Dopo la risposta di Tomáš, ella ripensa alla scena della mattina, in cui “lo vedeva riparare il camion e le sembrava vecchio. Era arrivata là dove aveva voluto: in fondo aveva sempre desiderato che lui fosse vecchio. Si ricordò nuovamente del leprotto che stringeva al viso nella sua cameretta di bambina. Che cosa significa diventare un leprotto? Significa perdere ogni forza. Significa che ormai nessuno dei due è più forte dell’altro”.

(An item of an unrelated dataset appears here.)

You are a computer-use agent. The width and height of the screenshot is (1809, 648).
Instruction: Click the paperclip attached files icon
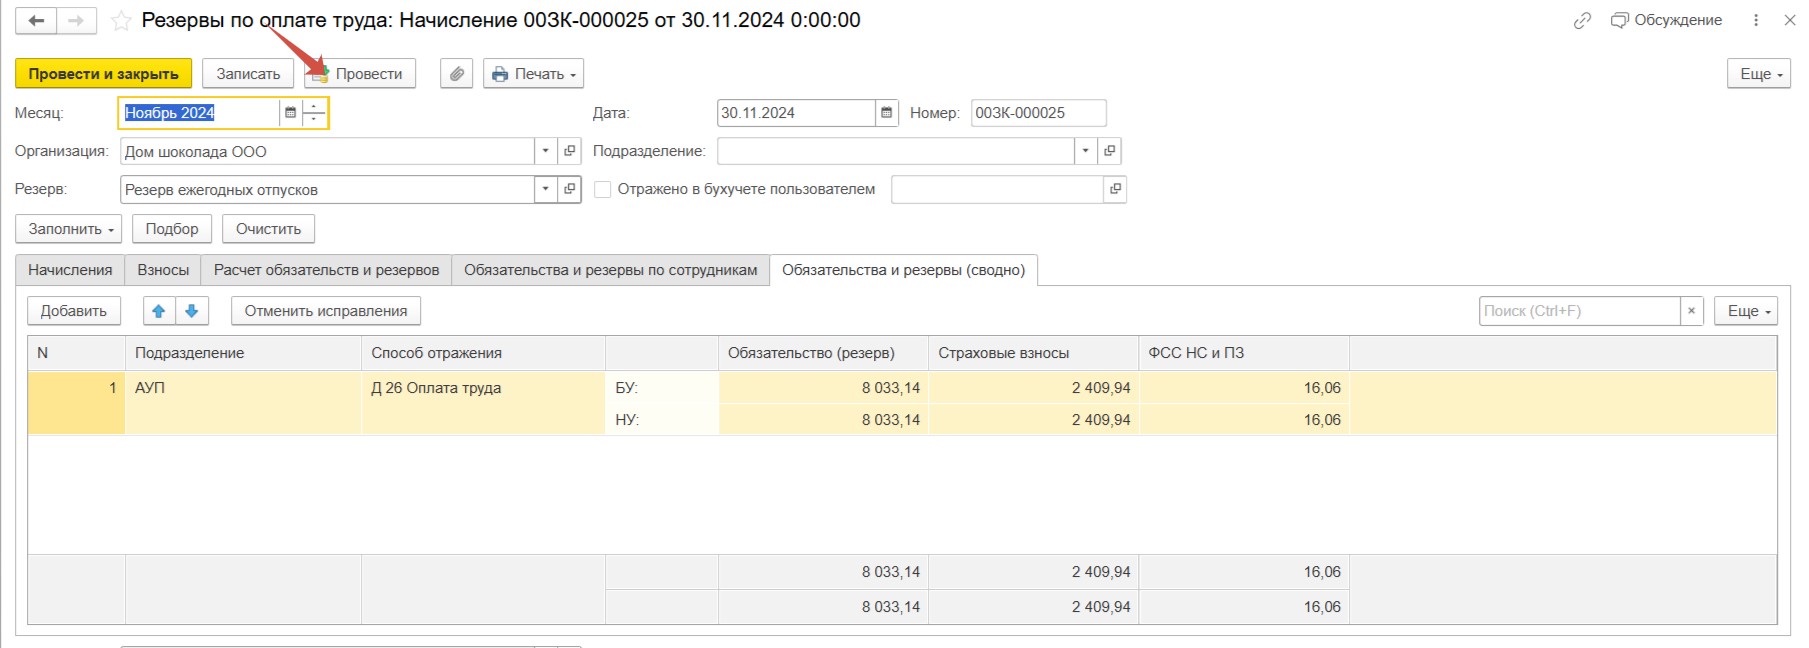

Credo che Kundera abbia voluto esprimere proprio questo. In primo luogo, quanto le persone si identifichino con il proprio desiderio, al punto che parlare di persona e parlare di desiderio tendano a coincidere. In secondo luogo, quanto l’amore, nato così per caso, tra due persone, il cui desiderio “appartiene” a due orizzonti (mondi) di significato diversi, conduca proprio quei desideri a scontrarsi, lottare, aggredirsi, lasciarsi, inseguirsi, fino a far perdere forza a quello stesso orizzonte, rendendo puri i desideri e disponibili a incontrarsi effettivamente sullo stesso piano, in un nuovo orizzonte valido per entrambi. E, in terzo luogo, quanto il significato con cui desideriamo leggere la nostra vita e il nostro amore non solo non sia qualcosa di già dato, ma che non sia neppure indipendente da quella azione di lettura. Il mondo del significato non vive in un universo a parte, lontano dall’esperienza personale; si produce nel momento in cui desideriamo darci un orizzonte, una direzione; dipende dall’atto creatore dell’uomo, che tesse il suo destino, scommettendo sulle sue decisioni, senza garanzie di successo, né di una conoscenza previa e precostituita.
Ha allora ragione Kundera, secondo cui le vite umane “sono costruite come una composizione musicale. L’uomo, spinto dal senso della bellezza, trasforma un avvenimento casuale…in un motivo che va poi a iscriversi nella composizione della sua vita. Ad esso ritorna, lo ripete, lo varia, lo sviluppa, lo traspone, come fa il compositore con i temi della sua sonata…. L’uomo senza saperlo compone la propria vita secondo le leggi della bellezza persino nei momenti di più profondo smarrimento”.